● Zu erledigende Aufgaben:
1. Gib aus dem Text über Ernst Leopold Prinz zur Lippe den Abschnitt wortgetreu wieder, der bei "Nach dem Machtantritt" beginnt und bei "Personalbüro tätig war." endet.
2. Erkläre anhand des Textes über Ernst Leopold Prinz zur Lippe, wodurch er zum ersten Erbprinzen eines deutschen Fürstengeschlechts wurde, der Mitglied der NSDAP war.

● Textauszug:

Ernst Leopold Prinz zur Lippe
Ernst Leopold Chlodwig Julius Alexis Wilhelm Heinrich Erbprinz zur Lippe (* 12. Juni 1902 in Detmold; † 24. Mai 1987 ebenda) war ein deutscher Adeliger und Parteifunktionär der NSDAP. Zwischen 1905 und 1918 war er letzter Erbprinz des Fürstentums Lippe. In der Zeit des Nationalsozialismus fungierte er u. a. als Hauptadjutant des Reichsministers und Reichsleiters Walther Darré.
Leben und Wirken
Ernst zur Lippe war der älteste Sohn des letzten regierenden Fürsten Leopold IV. zur Lippe, der am 12. November 1918 im Zuge der Novemberrevolution auf seinen Thron verzichtete. Er amtierte zwischen 1905 und 1918 als letzter Erbprinz des Fürstentums Lippe. Seine Mutter war Prinzessin Bertha von Hessen-Philippsthal-Barchfeld (1874–1919), eine Tochter von Wilhelm von Hessen-Philippsthal-Barchfeld.
In seiner Jugend wurde Lippe erst von Hauslehrern unterrichtet, um anschließend die Oberrealschule in Gummersbach zu besuchen. Danach studierte er einige Semester Landwirtschaft und Philosophie in Halle an der Saale. Später wechselte er seine Berufsausbildung und durchlief eine kaufmännische Lehre bei der AEG in Berlin. 1925 wurde er dort Hauptbuchhalter und Leiter einer Buchhaltung, was er bis 1930 blieb. In den Jahren 1930 bis 1932 war Lippe Buchhaltungsleiter im Hotel Prinz Albrecht in Berlin, bevor er 1932 arbeitslos wurde.
Politisch fand Lippe Ende der 1920er-Jahre Anschluss an die NSDAP (Mitgliedsnummer 88.835), in die er Anfang Mai 1928 eintrat. Er war damit der erste Erbprinz eines deutschen Fürstengeschlechts, der Mitglied der Partei wurde. Zur selben Zeit trat er in den Kampfverband der NSDAP, die SA, ein.
Nach dem Machtantritt der NSDAP erhielt Lippe 1933 einen Posten als Buchhaltungsleiter in der Deutschen Arbeitsfront, bevor er dort bis 1938 als Leiter eines Referates im Personalbüro tätig war.

● Ausgangsmaterial:

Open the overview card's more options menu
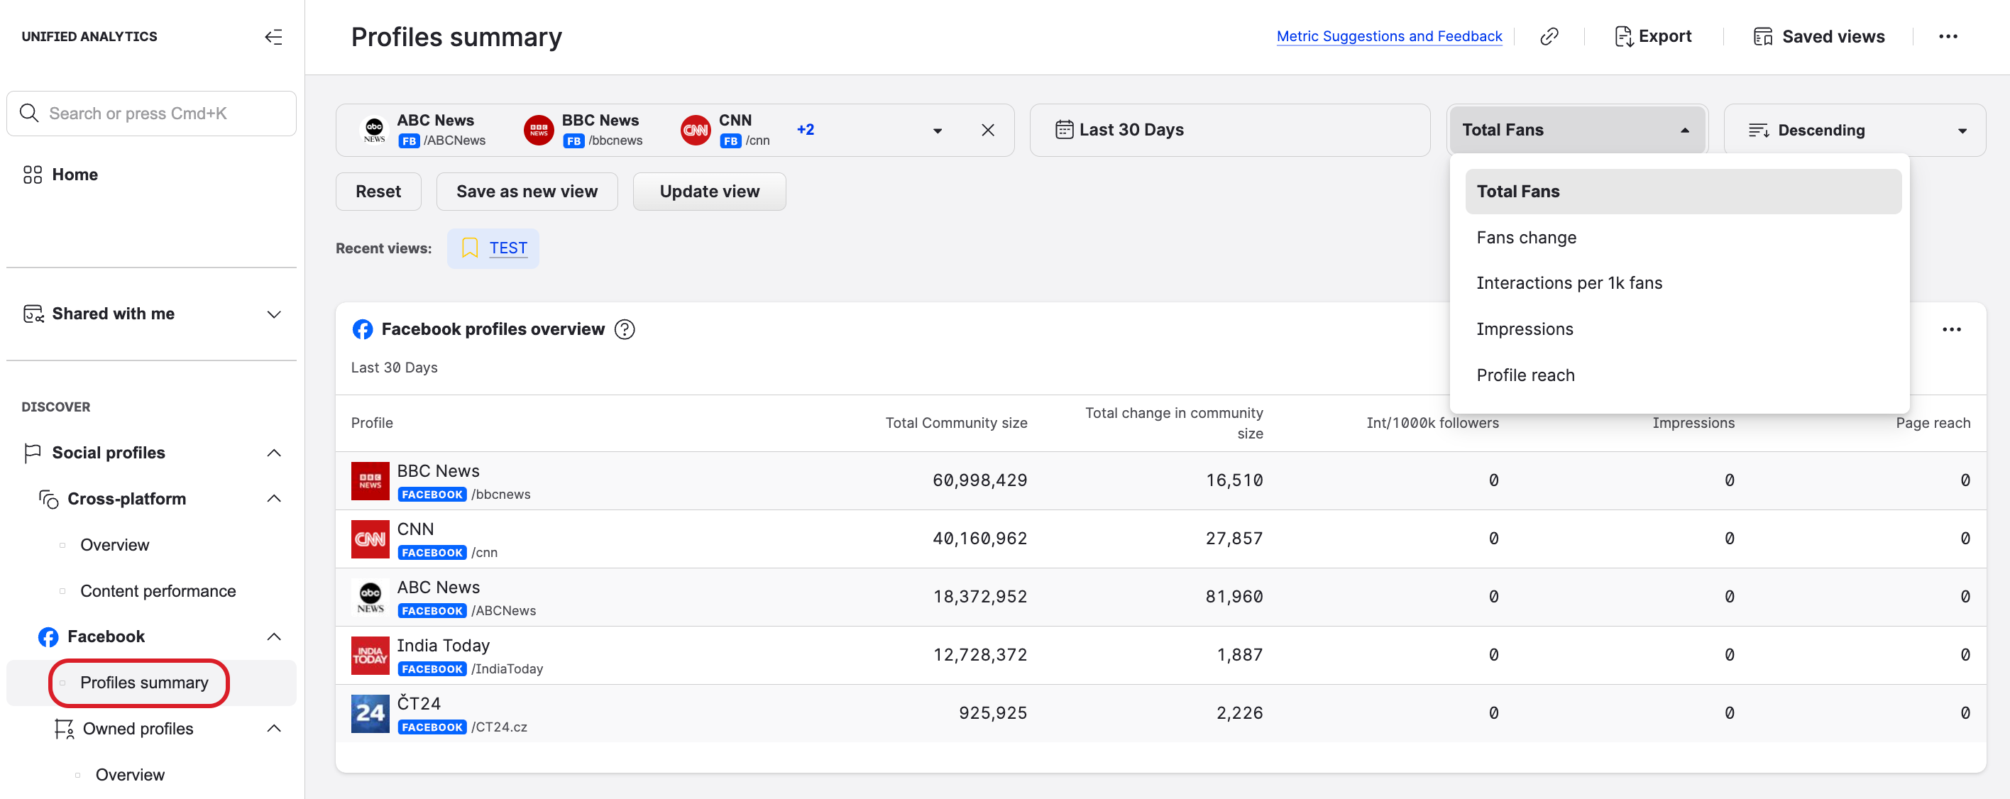 1952,329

● Gelöste Aufgaben:
1.
Nach dem Machtantritt der NSDAP erhielt Lippe 1933 einen Posten als Buchhaltungsleiter in der Deutschen Arbeitsfront, bevor er dort bis 1938 als Leiter eines Referates im Personalbüro tätig war.

2. Ernst Leopold Prinz zur Lippe trat Anfang Mai 1928 mit der Mitgliedsnummer 88.835 in die NSDAP ein. Damit war er der erste Erbprinz eines deutschen Fürstengeschlechts, der Mitglied der Partei wurde.